Print in a VDI Environment with HIPAA Compliance in mind
The paperless physician is a pipe dream; get over it. How to print from virtualized desktops and maintain HIPAA compliance? There’s an app for that.
The ultimate health IT dream is similar to what other sectors like manufacturing and government covet as they implement next-generation IT infrastructures running bigger, better data systems: the paperless office. Sadly, the reality is one can never completely get away from dead trees.
That poses a technical problem for the 21st-century healthcare worker using a mobile device, wirelessly connected to the network, working in a virtual desktop infrastructure (VDI) environment. VDI is experiencing massive growth in healthcare, as recent data shows. But maintaining the decidedly 20th-century support of printers can be a challenge for IT departments who serve that physician or nurse who must print care plans and summaries for patients to take home after their visits. Or the billing clerk who prints statements, receipts and appointment reminders. Especially in an era where HIPAA compliance adds an auditing component to further complicate matters.
One California hospital, El Centro Regional Medical Center (ECRMC), figured it all out by turning to UniPrint Infinity from ACCEO Solutions Inc. to support its Siemens Corp. Soarian Clinicals EHR. The 165-bed acute-care medical center, which implemented its EHR a year and a half ago, also supports 100 physician offices, complicating IT staff’s plan to let practitioners print from their iPads, desktop computers and laptops.

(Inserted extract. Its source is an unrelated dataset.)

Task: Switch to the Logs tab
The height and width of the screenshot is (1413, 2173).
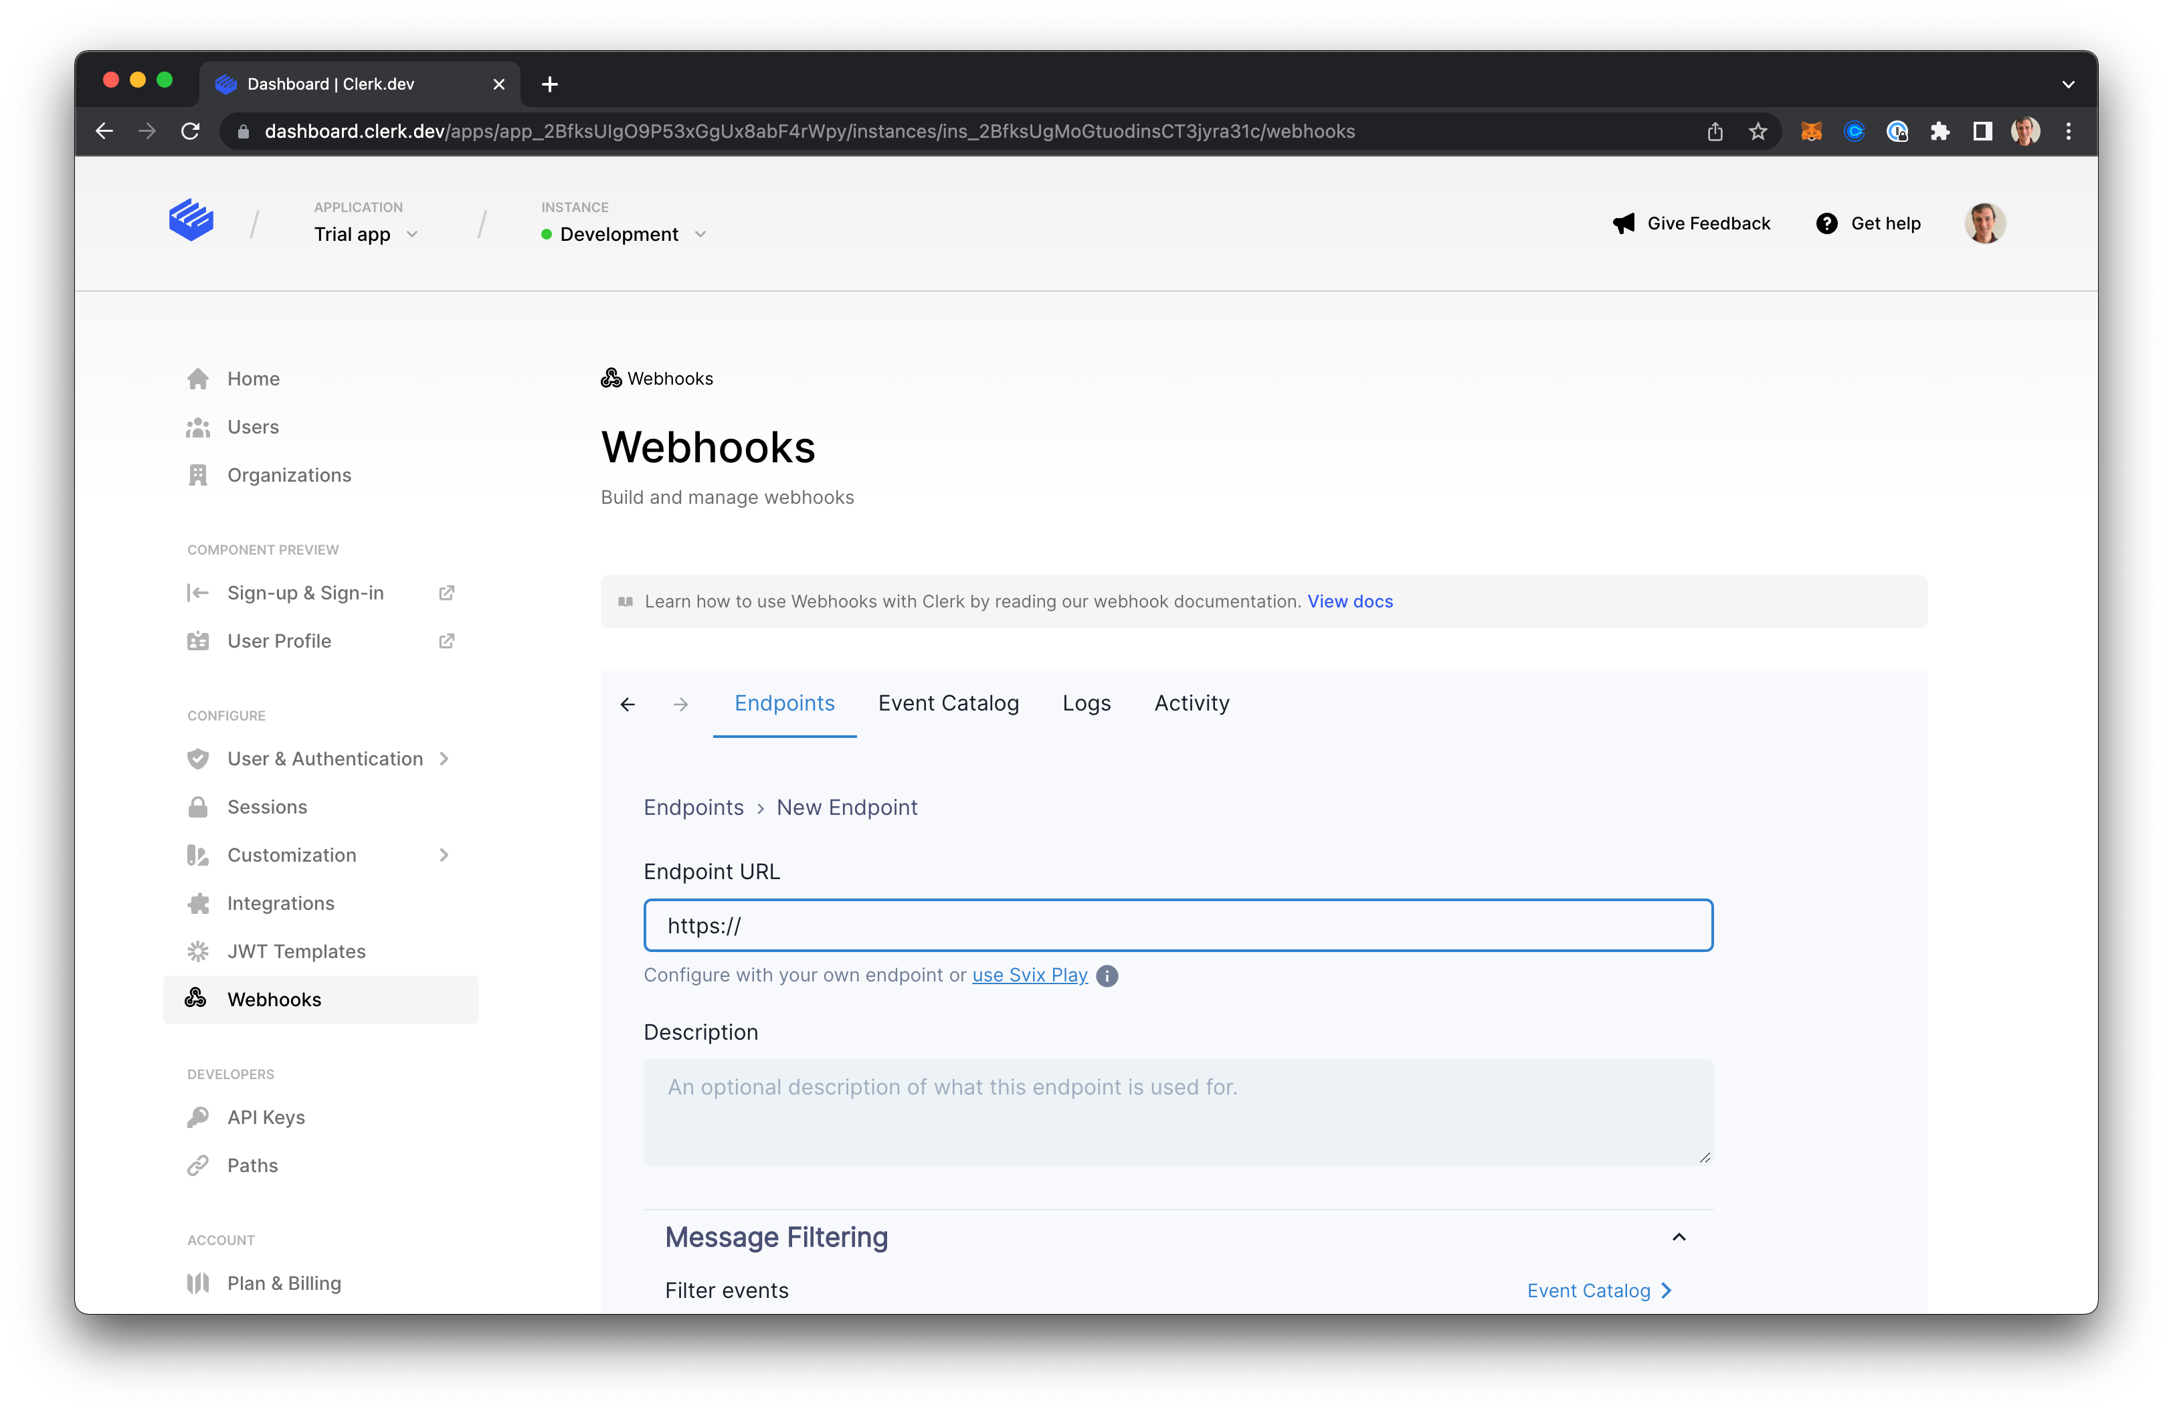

“The easiest way to provision that EHR system to users was with virtualized desktops,” said Henry Felix, ECRMC technical services manager. But some practitioners needed to print things such as lab test results, which now comprise about 95% of the documents they need to print, mostly coming from remote physician offices.

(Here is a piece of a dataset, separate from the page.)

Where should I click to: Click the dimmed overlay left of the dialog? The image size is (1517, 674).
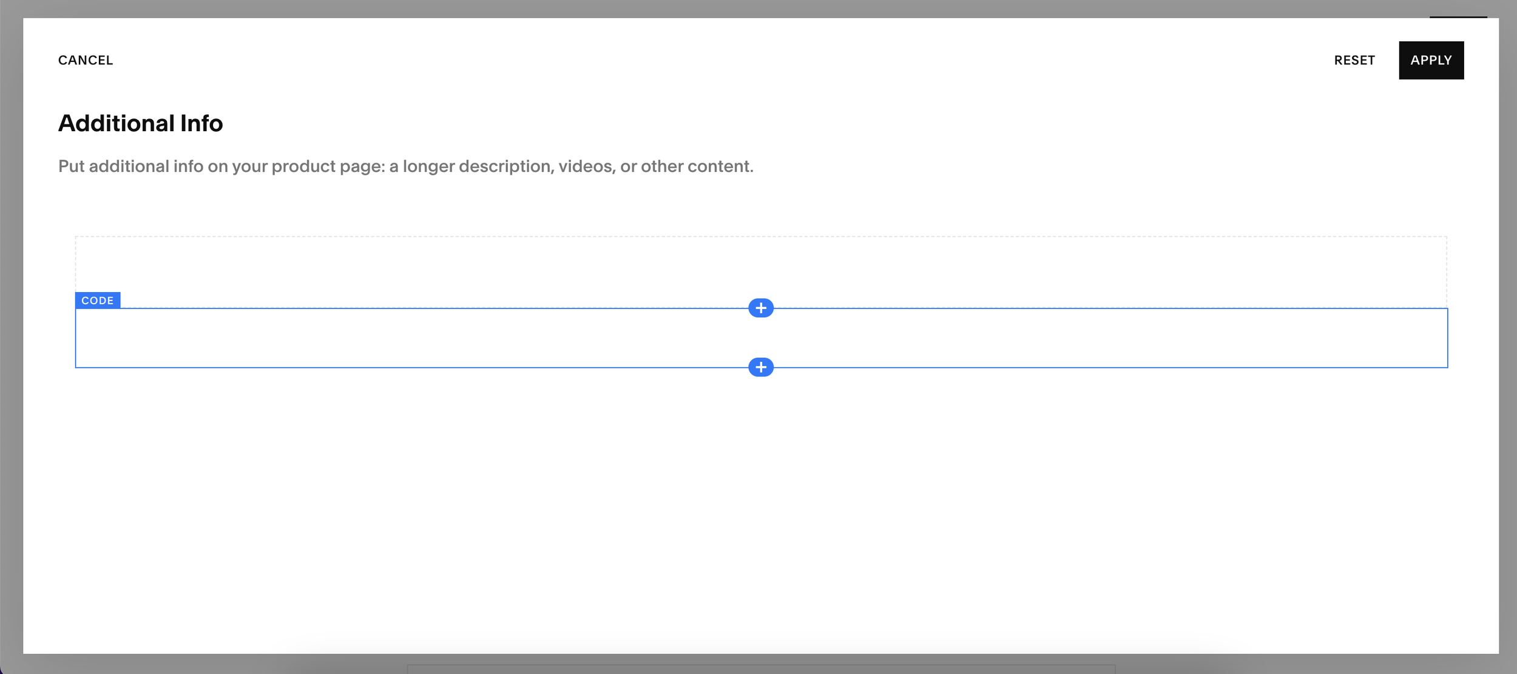11,337
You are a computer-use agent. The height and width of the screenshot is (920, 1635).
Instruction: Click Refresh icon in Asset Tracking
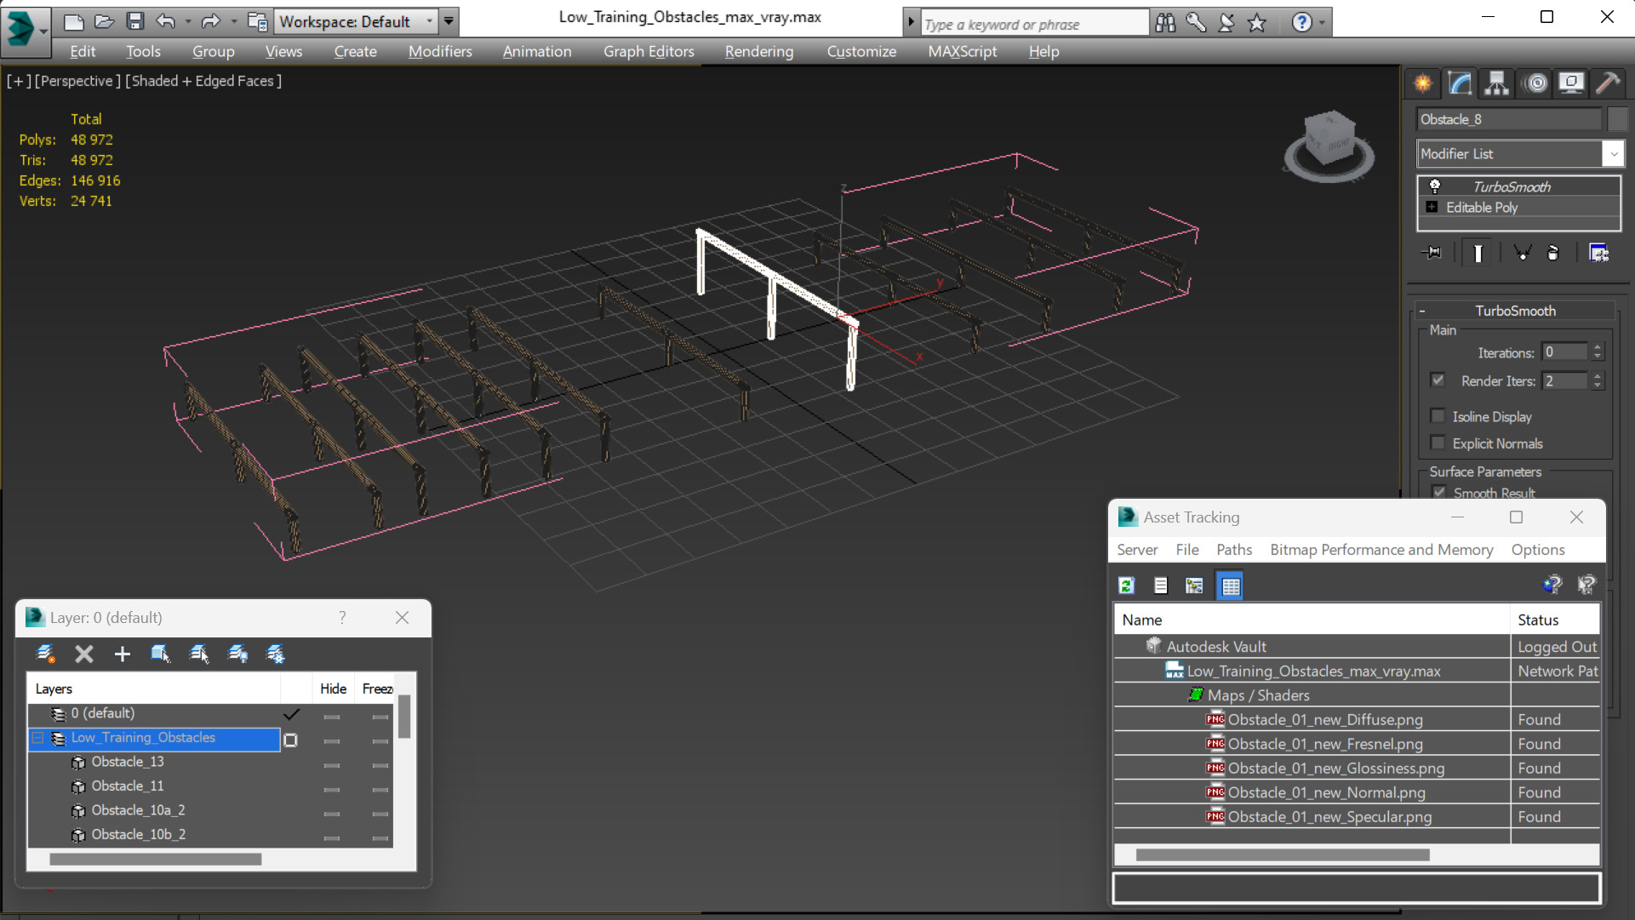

“As we got closer to the go-live date, it was brought up very late in the game that remote physicians were going to be given access,” said Felix, who characterized them as mostly primary care physicians with a few specialists mixed in. “The biggest monkey wrench that got thrown into that was the requirement for remote printing. There was no way to facilitate that with how the EHR was built because we had built it to address internal resources accessing the environment. We had the capacity for external access, but printing was not there.”

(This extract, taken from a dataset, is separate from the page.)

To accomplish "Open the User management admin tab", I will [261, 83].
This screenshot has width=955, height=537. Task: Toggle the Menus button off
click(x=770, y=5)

ECRMC’s network includes 300 virtual desktops running on VMware VDI, 900 physical desktops, 100 thin clients, 150 physical servers and 150 virtual servers (both Windows and Linux) interfacing to many printer models. UniPrint, a PDF printer driver designed for virtualized desktops, supports VMware environments as well as Citrix and Microsoft VDI.
Implementing UniPrint solved the printing access issues, allowing for remote printing in physicians’ offices. The HIPAA compliance piece, however, is controlled within the EHR, Felix said. His team limited what practitioners can print from the EHR, and whenever they print a lab result or other protected piece of clinical data, Soarian adds it to the system’s audit log as mandated by HIPAA.
Safety features such as multiple levels of permissions are built into the network and are verified before printing can take place, Felix said. For example, the standard office worker’s “work-from-home remedy” of emailing a document to their personal address from within their virtualized desktop in order to print it on their home networks won’t work from inside the EHR. However, fewer restrictions are attached to printing from other applications that do not contain HIPAA-protected data in ECRMC’s VDI environment.
Furthermore, the system has features that can limit where a document is printed. While ECRMC isn’t using that feature now, Felix said they’re currently evaluating the idea. Instead they are limiting printing to password-protected machines that can validate who takes delivery of the printed documents, thus creating another HIPAA compliance layer.
Felix said hospitals like ECRMC that are facing this IT challenge likely will have a few remote printing options from which to choose. In his facility’s case, his team evaluated three options, including VMware’s native printing support. They chose UniPrint because it had the features ECRMC needed and also seemed more straightforward to implement and maintain.
On that note, he advised his peers at other hospitals, no matter which remote printing software they end up purchasing, to evaluate each product by first considering how much it will complicate their lives and cost the department.
“[Think about] just how complicated of a solution it is to support, in particular for the remote users,” Felix said. “Ultimately that’s going to be the common denominator. You don’t want to have a massive increase in overhead for support. In this case, there really isn’t any for us.”